Стефан Цвейг - Борьба с демоном
Вот в чем секрет необычайной власти этой женщины над Гёльдерлином: успокоение. Такой экстатической натуре, как Гёльдерлин, нет нужды учиться у женщины горению: счастье для его вечно пылающего духа — в разрядке напряжения, а возможность обрести покой — безмерное благодеяние. И эту благодать умиротворения дарит ему Диотима.

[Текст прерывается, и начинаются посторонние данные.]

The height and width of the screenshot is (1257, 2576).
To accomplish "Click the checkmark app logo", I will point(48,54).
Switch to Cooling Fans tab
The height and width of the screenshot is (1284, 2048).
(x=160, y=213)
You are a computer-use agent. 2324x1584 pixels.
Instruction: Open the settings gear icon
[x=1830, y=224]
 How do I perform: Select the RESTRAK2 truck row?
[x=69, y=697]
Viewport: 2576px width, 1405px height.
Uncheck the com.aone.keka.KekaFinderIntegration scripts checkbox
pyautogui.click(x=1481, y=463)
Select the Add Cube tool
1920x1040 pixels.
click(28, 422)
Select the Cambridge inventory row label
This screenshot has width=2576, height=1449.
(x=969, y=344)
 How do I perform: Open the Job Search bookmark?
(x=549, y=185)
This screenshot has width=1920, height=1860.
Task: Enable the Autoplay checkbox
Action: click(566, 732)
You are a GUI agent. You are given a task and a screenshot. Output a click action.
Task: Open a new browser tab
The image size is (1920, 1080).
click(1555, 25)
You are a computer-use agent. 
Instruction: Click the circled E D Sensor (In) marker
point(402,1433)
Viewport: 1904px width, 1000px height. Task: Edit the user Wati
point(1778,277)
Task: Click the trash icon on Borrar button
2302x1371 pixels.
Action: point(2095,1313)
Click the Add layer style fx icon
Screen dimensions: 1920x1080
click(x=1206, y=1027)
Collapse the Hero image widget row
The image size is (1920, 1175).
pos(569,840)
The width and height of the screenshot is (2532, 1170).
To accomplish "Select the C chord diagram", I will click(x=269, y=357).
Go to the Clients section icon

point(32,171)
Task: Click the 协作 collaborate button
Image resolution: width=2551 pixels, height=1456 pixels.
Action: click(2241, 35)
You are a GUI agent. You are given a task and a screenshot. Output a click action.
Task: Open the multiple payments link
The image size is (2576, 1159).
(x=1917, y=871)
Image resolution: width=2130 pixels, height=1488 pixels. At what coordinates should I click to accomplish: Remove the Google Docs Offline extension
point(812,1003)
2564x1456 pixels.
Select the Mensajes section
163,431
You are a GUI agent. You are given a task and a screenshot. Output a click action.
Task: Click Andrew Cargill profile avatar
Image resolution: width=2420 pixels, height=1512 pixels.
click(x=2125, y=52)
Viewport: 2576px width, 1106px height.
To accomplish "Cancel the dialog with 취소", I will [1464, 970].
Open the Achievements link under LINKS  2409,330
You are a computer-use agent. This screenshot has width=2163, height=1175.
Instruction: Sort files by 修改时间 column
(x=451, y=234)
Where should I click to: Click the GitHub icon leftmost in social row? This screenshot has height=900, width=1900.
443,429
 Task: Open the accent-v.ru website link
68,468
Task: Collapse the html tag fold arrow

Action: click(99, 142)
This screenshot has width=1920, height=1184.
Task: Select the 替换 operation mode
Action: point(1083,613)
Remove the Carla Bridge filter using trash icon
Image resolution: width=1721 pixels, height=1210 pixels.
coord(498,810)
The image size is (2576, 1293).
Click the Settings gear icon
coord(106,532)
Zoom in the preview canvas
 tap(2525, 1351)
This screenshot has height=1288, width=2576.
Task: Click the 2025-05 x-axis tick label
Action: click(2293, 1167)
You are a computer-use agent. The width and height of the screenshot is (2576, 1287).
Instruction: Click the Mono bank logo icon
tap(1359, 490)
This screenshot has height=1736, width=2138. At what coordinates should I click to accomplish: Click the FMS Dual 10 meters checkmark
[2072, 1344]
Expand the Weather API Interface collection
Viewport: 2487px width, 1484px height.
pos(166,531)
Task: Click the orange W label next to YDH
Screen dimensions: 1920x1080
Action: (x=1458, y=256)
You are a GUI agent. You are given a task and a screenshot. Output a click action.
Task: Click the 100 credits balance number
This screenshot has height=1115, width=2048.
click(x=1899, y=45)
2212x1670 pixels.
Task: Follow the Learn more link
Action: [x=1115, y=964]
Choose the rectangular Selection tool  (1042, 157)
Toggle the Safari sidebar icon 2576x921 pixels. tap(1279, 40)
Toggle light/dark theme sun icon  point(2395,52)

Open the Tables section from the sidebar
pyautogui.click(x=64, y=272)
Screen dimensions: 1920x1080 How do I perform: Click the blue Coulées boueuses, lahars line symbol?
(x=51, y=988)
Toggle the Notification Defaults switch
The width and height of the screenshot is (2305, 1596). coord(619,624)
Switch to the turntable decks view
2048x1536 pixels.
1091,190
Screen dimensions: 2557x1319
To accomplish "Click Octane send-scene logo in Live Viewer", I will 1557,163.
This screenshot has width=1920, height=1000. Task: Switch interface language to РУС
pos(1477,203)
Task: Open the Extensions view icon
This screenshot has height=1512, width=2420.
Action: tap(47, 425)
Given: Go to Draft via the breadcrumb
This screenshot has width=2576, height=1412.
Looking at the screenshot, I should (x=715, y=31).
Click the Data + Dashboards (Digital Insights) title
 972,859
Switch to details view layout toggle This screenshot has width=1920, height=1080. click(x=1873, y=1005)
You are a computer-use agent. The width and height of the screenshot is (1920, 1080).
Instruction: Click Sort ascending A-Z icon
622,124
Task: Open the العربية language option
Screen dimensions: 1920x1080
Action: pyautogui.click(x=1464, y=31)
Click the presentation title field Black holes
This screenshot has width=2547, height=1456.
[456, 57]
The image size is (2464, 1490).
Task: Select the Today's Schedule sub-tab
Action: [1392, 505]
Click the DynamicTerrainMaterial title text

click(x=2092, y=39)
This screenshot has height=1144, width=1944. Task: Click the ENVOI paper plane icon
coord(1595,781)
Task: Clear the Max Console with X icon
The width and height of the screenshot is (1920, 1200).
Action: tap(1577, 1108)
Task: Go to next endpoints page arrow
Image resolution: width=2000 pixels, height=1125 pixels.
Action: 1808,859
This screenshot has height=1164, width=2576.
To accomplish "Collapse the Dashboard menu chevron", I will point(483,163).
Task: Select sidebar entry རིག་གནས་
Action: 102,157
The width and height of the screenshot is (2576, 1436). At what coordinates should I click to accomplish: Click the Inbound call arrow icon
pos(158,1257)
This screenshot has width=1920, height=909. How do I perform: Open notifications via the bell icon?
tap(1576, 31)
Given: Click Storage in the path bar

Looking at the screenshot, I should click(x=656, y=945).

Ей удалось то, что не удавалось ни Шиллеру, ни матери, ни единому человеку: гармонией она укрощает «таинственный дух беспокойства». Ее заботливо простертая рука, ее материнская нежность чувствуется в строках «Гипериона», угадываются ее старания привлечь к жизни этого смятенного, живущего в постоянных бурях юношу: «…советом и увещанием пыталась она сделать из меня спокойное и радостное существо, пробирая меня за беспорядочную прическу, поношенный костюм и обгрызенные ногти». Нежно охраняет она, будто нетерпеливое дитя, того, кто должен охранять ее детей, и в этом окружающем его и проникающем в его душу покое — блаженство Гёльдерлина. «Ты ведь знаешь, каким я был, — пишет он близкому другу — знаешь, как я жил без веры, как скуп стал в своих чувствах и как поэтому был несчастен; мог ли я быть таким, каков я теперь, — радостным, как орел, — если бы мне не явилось оно, оно одно?» Более чистым и святым кажется ему мир, с тех пор как вопль его неслыханного одиночества претворился в гармонию.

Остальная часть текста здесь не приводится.